Aim of the exercise:
Reproduce all the records, replacing each occurrence of "screenshot" with "screen capture" and leaving everything else unchanged.

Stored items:
※

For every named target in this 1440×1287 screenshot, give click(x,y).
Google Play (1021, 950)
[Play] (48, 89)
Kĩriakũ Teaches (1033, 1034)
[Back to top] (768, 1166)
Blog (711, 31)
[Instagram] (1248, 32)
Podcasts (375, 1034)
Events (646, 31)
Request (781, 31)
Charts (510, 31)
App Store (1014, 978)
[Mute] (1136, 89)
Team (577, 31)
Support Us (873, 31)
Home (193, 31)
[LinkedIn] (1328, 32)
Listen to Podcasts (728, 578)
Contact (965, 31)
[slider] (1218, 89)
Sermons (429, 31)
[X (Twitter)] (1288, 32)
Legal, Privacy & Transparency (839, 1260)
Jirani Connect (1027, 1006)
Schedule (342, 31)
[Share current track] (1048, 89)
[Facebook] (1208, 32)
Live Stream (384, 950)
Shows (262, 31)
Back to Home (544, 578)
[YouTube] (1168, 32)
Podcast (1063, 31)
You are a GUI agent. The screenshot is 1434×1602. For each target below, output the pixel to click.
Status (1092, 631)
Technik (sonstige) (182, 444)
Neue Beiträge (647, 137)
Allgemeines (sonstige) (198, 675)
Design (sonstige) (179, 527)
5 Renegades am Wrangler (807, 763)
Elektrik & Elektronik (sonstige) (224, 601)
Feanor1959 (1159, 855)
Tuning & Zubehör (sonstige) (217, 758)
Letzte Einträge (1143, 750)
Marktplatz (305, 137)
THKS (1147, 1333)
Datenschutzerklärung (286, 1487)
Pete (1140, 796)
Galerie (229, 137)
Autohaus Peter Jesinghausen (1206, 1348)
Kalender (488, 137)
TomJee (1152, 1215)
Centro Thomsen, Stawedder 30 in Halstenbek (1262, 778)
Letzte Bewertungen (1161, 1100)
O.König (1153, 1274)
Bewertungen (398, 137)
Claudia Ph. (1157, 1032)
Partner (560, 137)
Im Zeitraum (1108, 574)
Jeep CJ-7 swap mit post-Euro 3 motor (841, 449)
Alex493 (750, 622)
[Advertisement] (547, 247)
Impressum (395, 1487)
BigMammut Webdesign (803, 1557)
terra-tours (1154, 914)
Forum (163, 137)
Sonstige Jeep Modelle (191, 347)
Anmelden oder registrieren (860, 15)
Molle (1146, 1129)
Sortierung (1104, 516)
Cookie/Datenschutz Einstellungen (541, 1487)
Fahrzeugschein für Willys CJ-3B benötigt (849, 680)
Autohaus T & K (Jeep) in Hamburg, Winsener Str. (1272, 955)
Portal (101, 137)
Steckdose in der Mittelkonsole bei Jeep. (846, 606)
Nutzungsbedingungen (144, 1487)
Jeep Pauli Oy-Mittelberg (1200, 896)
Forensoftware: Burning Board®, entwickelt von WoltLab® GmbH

※

Answer to this exercise:
For every named target in this 1440×1287 screen capture, give click(x,y).
Google Play (1021, 950)
[Play] (48, 89)
Kĩriakũ Teaches (1033, 1034)
[Back to top] (768, 1166)
Blog (711, 31)
[Instagram] (1248, 32)
Podcasts (375, 1034)
Events (646, 31)
Request (781, 31)
Charts (510, 31)
App Store (1014, 978)
[Mute] (1136, 89)
Team (577, 31)
Support Us (873, 31)
Home (193, 31)
[LinkedIn] (1328, 32)
Listen to Podcasts (728, 578)
Contact (965, 31)
[slider] (1218, 89)
Sermons (429, 31)
[X (Twitter)] (1288, 32)
Legal, Privacy & Transparency (839, 1260)
Jirani Connect (1027, 1006)
Schedule (342, 31)
[Share current track] (1048, 89)
[Facebook] (1208, 32)
Live Stream (384, 950)
Shows (262, 31)
Back to Home (544, 578)
[YouTube] (1168, 32)
Podcast (1063, 31)
You are a GUI agent. The screen capture is 1434×1602. For each target below, output the pixel to click.
Status (1092, 631)
Technik (sonstige) (182, 444)
Neue Beiträge (647, 137)
Allgemeines (sonstige) (198, 675)
Design (sonstige) (179, 527)
5 Renegades am Wrangler (807, 763)
Elektrik & Elektronik (sonstige) (224, 601)
Feanor1959 (1159, 855)
Tuning & Zubehör (sonstige) (217, 758)
Letzte Einträge (1143, 750)
Marktplatz (305, 137)
THKS (1147, 1333)
Datenschutzerklärung (286, 1487)
Pete (1140, 796)
Galerie (229, 137)
Autohaus Peter Jesinghausen (1206, 1348)
Kalender (488, 137)
TomJee (1152, 1215)
Centro Thomsen, Stawedder 30 in Halstenbek (1262, 778)
Letzte Bewertungen (1161, 1100)
O.König (1153, 1274)
Bewertungen (398, 137)
Claudia Ph. (1157, 1032)
Partner (560, 137)
Im Zeitraum (1108, 574)
Jeep CJ-7 swap mit post-Euro 3 motor (841, 449)
Alex493 (750, 622)
[Advertisement] (547, 247)
Impressum (395, 1487)
BigMammut Webdesign (803, 1557)
terra-tours (1154, 914)
Forum (163, 137)
Sonstige Jeep Modelle (191, 347)
Anmelden oder registrieren (860, 15)
Molle (1146, 1129)
Sortierung (1104, 516)
Cookie/Datenschutz Einstellungen (541, 1487)
Fahrzeugschein für Willys CJ-3B benötigt (849, 680)
Autohaus T & K (Jeep) in Hamburg, Winsener Str. (1272, 955)
Portal (101, 137)
Steckdose in der Mittelkonsole bei Jeep. (846, 606)
Nutzungsbedingungen (144, 1487)
Jeep Pauli Oy-Mittelberg (1200, 896)
Forensoftware: Burning Board®, entwickelt von WoltLab® GmbH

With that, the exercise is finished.